[Material on locating words and elements]
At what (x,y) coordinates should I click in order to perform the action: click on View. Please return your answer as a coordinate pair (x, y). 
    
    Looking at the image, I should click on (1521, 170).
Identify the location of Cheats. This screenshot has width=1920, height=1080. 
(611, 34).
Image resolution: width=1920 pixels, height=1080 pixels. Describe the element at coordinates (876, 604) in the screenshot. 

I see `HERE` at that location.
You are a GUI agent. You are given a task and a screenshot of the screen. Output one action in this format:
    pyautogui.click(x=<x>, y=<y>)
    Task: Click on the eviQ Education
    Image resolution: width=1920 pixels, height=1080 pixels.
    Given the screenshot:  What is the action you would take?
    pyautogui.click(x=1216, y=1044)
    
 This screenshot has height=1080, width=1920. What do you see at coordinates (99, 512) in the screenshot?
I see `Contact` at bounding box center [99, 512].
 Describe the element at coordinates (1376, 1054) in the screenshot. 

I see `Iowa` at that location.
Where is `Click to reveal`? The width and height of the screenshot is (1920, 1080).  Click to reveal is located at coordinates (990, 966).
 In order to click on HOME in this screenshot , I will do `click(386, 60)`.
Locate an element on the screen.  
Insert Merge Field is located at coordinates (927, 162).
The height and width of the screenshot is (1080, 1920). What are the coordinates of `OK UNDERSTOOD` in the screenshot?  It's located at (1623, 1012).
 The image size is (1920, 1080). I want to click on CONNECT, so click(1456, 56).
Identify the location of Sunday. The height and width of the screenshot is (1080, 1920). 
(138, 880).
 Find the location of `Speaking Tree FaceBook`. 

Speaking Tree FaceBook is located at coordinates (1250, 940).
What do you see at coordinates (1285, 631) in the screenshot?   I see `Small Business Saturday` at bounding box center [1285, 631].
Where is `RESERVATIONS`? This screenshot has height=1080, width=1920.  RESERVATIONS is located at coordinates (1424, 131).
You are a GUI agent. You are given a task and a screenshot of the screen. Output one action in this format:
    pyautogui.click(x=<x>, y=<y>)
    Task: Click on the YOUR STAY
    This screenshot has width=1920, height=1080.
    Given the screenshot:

• **Exercise requirements**:
Return every line of the material above without any change, keeping the original order.

• **Finished exercise**:
At what (x,y) coordinates should I click in order to perform the action: click on View. Please return your answer as a coordinate pair (x, y). 
    
    Looking at the image, I should click on (1521, 170).
Identify the location of Cheats. This screenshot has width=1920, height=1080. 
(611, 34).
Image resolution: width=1920 pixels, height=1080 pixels. Describe the element at coordinates (876, 604) in the screenshot. 

I see `HERE` at that location.
You are a GUI agent. You are given a task and a screenshot of the screen. Output one action in this format:
    pyautogui.click(x=<x>, y=<y>)
    Task: Click on the eviQ Education
    Image resolution: width=1920 pixels, height=1080 pixels.
    Given the screenshot:  What is the action you would take?
    pyautogui.click(x=1216, y=1044)
    
 This screenshot has height=1080, width=1920. What do you see at coordinates (99, 512) in the screenshot?
I see `Contact` at bounding box center [99, 512].
 Describe the element at coordinates (1376, 1054) in the screenshot. 

I see `Iowa` at that location.
Where is `Click to reveal`? The width and height of the screenshot is (1920, 1080).  Click to reveal is located at coordinates (990, 966).
 In order to click on HOME in this screenshot , I will do `click(386, 60)`.
Locate an element on the screen.  
Insert Merge Field is located at coordinates (927, 162).
The height and width of the screenshot is (1080, 1920). What are the coordinates of `OK UNDERSTOOD` in the screenshot?  It's located at (1623, 1012).
 The image size is (1920, 1080). I want to click on CONNECT, so click(1456, 56).
Identify the location of Sunday. The height and width of the screenshot is (1080, 1920). 
(138, 880).
 Find the location of `Speaking Tree FaceBook`. 

Speaking Tree FaceBook is located at coordinates (1250, 940).
What do you see at coordinates (1285, 631) in the screenshot?   I see `Small Business Saturday` at bounding box center [1285, 631].
Where is `RESERVATIONS`? This screenshot has height=1080, width=1920.  RESERVATIONS is located at coordinates (1424, 131).
You are a GUI agent. You are given a task and a screenshot of the screen. Output one action in this format:
    pyautogui.click(x=<x>, y=<y>)
    Task: Click on the YOUR STAY
    This screenshot has width=1920, height=1080.
    Given the screenshot:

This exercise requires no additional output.